Data for the task Start Marker
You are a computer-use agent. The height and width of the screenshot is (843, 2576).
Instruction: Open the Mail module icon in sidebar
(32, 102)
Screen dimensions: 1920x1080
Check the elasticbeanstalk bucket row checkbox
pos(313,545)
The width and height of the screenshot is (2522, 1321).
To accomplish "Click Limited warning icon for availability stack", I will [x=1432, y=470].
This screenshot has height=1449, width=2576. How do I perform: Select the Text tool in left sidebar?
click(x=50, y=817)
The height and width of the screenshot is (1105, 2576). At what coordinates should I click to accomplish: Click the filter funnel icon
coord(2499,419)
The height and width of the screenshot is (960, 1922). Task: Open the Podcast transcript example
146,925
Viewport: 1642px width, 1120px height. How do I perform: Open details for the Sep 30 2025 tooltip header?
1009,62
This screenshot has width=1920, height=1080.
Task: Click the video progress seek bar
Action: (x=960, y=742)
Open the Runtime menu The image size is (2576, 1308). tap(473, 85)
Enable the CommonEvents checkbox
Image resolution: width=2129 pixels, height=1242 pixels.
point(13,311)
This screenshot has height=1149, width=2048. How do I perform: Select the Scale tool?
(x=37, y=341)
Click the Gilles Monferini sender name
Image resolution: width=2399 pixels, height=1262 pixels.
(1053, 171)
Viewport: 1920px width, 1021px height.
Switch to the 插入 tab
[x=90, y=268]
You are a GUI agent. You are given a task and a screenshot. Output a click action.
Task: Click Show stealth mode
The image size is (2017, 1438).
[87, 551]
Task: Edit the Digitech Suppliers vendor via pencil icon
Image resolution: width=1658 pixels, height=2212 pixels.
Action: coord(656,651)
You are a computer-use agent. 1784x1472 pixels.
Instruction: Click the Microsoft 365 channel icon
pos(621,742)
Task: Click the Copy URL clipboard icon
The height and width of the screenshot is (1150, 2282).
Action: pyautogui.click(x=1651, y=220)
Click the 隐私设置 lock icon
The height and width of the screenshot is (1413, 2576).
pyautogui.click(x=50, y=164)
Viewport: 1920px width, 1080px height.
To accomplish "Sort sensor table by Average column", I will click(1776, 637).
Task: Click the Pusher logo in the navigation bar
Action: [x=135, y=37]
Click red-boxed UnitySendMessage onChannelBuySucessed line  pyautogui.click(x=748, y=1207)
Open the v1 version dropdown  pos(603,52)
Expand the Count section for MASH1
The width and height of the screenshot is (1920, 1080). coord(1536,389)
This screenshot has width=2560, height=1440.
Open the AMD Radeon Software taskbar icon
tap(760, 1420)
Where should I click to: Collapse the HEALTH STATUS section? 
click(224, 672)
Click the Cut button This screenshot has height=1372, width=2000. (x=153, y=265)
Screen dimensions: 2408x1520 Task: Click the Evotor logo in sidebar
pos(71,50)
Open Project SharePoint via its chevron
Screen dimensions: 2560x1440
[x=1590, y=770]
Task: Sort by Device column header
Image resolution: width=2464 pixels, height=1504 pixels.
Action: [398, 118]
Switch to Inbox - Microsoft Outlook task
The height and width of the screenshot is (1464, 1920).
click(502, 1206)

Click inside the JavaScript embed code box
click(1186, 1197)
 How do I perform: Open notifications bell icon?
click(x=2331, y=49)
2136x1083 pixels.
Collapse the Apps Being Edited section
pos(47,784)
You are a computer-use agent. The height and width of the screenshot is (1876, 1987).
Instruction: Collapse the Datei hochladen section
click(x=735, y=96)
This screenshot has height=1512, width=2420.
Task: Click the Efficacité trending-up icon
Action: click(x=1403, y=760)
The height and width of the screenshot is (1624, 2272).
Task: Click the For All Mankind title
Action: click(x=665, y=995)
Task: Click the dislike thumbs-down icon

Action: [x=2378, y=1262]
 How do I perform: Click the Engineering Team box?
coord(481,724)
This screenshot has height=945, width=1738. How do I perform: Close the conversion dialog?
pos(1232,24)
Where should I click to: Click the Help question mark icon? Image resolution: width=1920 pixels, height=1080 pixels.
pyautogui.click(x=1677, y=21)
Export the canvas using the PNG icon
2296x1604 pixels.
Data for the task End Marker
▶ Task statement
I need every line from the material that contains the word "agent".

▶ Response below
You are a computer-use agent. The height and width of the screenshot is (843, 2576).
You are a GUI agent. You are given a task and a screenshot. Output a click action.
You are a computer-use agent. 1784x1472 pixels.
You are a computer-use agent. The height and width of the screenshot is (1876, 1987).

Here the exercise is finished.